The renal mitochondrial toxicity of beta-lactam antibiotics: in vitro effects of cephaloglycin and imipenem.

Authors

Tune, B M; Hsu, C Y

Publication Year 1990
Journal Journal of the American Society of Nephrology
Chapter
Pages 815-821
Volume 1
Issue 5
Issn
Isbn
PMID 2133431.0
PMCID
DOI
URL https://www.ncbi.nlm.nih.gov/pubmed/2133431

The nephrotoxic beta-lactam antibiotics cephaloridine, cephaloglycin, and imipenem produce irreversible injury to renal mitochondrial anionic substrate uptake and respiration after 1 to 2 h of in vivo exposure. Toxicity during in vitro exposure is nearly identical but is immediate in onset and is reversed by the mitochondria being washed or the substrate concentrations being increased. A model of injury that accounts for these findings proposes that the beta-lactams fit carriers for mitochondrial substrate uptake, causing inhibition that is initially reversible and becomes irreversible as the antibiotics acylate the transporters. These studies were designed to create an environment of prolonged in vitro exposure, first, to determine whether toxicity becomes irreversible with time and, second, to study the molecular properties of toxicity. Respiration with and the uptake of succinate and ADP were measured in rabbit renal cortical mitochondria exposed for 2 to 6 h to 300 to 3,000 micrograms of cephalexin (nontoxic) or cephaloglycin or imipenem (nephrotoxic) per mL and then washed to remove the antibiotic. In vitro cephalexin reduced respiration only slightly and was therefore not studied further. Cephaloglycin and imipenem irreversibly reduced both respiration and succinate uptake.
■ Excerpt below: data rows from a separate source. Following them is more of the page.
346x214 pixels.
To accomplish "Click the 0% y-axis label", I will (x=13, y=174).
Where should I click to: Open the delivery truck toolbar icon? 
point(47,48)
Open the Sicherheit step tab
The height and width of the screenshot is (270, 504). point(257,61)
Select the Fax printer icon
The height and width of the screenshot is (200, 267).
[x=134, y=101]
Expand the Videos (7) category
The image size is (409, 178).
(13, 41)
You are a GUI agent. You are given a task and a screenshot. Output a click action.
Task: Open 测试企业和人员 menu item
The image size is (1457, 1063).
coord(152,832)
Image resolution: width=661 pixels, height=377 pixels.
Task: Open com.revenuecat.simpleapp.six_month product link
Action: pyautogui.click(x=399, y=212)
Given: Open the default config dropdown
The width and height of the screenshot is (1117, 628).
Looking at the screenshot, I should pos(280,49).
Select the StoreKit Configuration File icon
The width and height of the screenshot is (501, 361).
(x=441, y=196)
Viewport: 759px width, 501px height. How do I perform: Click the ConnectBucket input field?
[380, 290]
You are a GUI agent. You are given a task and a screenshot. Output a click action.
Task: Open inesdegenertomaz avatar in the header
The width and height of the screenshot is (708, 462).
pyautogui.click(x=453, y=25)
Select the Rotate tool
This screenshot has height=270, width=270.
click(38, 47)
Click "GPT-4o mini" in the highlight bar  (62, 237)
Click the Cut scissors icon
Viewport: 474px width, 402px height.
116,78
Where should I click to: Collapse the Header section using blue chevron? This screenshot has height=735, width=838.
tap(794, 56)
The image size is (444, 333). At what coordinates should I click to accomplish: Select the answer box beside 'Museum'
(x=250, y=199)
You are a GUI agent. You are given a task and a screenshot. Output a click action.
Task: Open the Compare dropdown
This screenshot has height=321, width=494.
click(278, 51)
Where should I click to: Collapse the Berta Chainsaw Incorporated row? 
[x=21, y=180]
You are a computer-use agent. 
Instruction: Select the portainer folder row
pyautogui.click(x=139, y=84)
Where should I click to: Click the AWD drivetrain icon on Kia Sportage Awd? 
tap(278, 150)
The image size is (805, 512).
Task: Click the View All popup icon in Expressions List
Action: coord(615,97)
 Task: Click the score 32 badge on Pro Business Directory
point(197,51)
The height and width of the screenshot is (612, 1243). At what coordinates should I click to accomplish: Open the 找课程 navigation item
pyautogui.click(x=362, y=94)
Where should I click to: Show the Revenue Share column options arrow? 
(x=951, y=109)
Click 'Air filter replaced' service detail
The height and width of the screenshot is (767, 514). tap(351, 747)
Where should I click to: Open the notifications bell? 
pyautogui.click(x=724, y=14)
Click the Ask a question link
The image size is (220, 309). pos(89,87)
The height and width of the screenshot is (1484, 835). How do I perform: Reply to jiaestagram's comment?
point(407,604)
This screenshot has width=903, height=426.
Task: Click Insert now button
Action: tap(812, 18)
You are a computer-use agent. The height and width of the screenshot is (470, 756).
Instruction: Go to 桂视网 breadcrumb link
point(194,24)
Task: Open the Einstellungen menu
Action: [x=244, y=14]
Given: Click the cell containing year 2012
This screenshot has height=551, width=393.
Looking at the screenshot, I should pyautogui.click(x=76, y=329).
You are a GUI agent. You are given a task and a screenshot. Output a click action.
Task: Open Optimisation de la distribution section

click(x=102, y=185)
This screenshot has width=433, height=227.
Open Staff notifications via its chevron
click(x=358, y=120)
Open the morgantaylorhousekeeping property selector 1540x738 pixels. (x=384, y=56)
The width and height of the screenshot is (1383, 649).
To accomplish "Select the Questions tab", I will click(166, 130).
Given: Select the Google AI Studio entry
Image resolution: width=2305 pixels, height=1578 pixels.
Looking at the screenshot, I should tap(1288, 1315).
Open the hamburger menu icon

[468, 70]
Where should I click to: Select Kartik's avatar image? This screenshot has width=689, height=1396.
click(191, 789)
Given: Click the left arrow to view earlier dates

ADP uptake was unaffected by cephaloglycin and was slightly reduced by imipenem. Finally, cilastatin, which prevents the tubular necrosis produced by imipenem in vivo, reduced its mitochondrial toxicity in vitro. It is concluded that the pattern of in vitro injury of the nephrotoxic beta-lactams to mitochondrial substrate uptake and respiration evolves in a time-dependent and concentration-dependent manner, consistent with the proposed model of acylation and inactivation of substrate transporters, and that the protective action of cilastatin against imipenem occurs at least partly at a subcellular level.